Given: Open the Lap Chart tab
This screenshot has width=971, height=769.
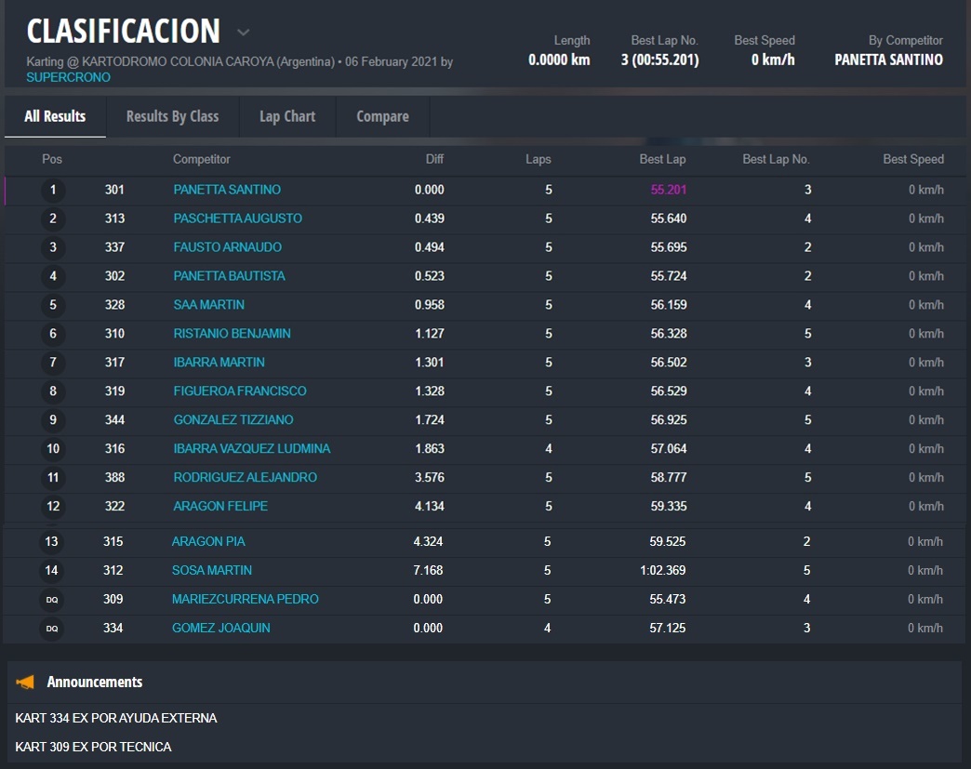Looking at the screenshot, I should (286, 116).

++++++

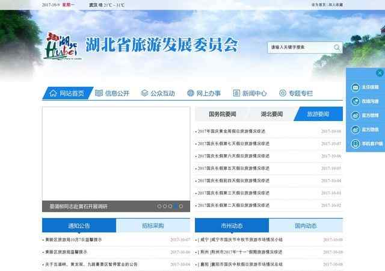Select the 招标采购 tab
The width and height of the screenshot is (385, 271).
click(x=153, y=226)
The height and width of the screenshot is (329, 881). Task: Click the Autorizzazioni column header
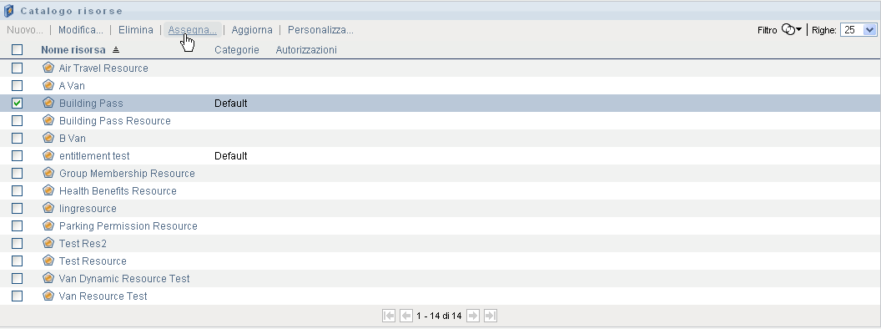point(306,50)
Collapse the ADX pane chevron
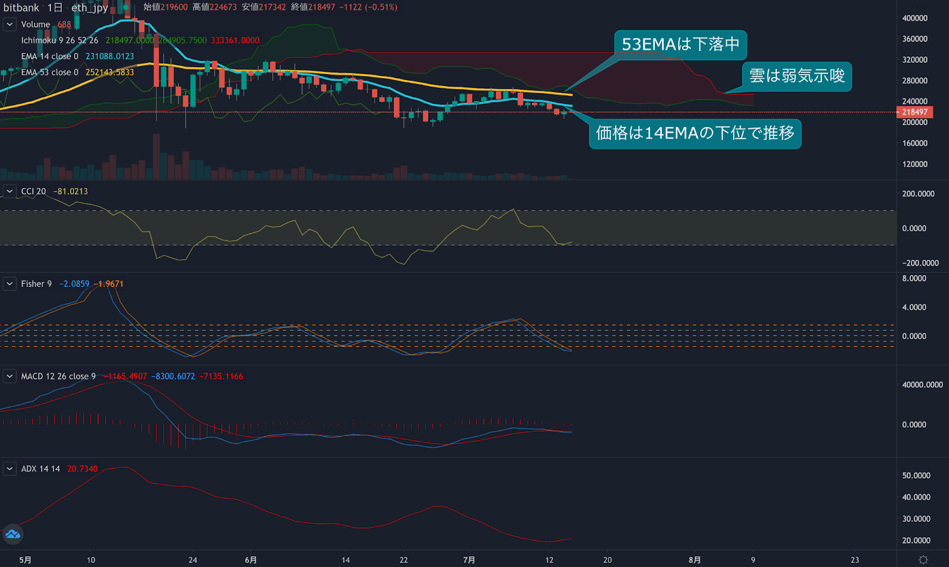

++++++

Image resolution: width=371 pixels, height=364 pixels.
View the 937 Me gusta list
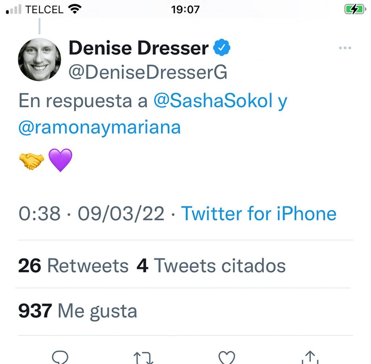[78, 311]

++++++

実行する指示 |
上の項目のうち、「Select the 招标采购 tab」を含む行から「Collapse the ADX pane chevron」を含む行まで(両端を含む)を、空行と画像を除いた番号付きリストに変えてください。

結果 |
1. Select the 招标采购 tab
2. The width and height of the screenshot is (385, 271).
3. click(x=153, y=226)
4. The height and width of the screenshot is (329, 881). Task: Click the Autorizzazioni column header
5. point(306,50)
6. Collapse the ADX pane chevron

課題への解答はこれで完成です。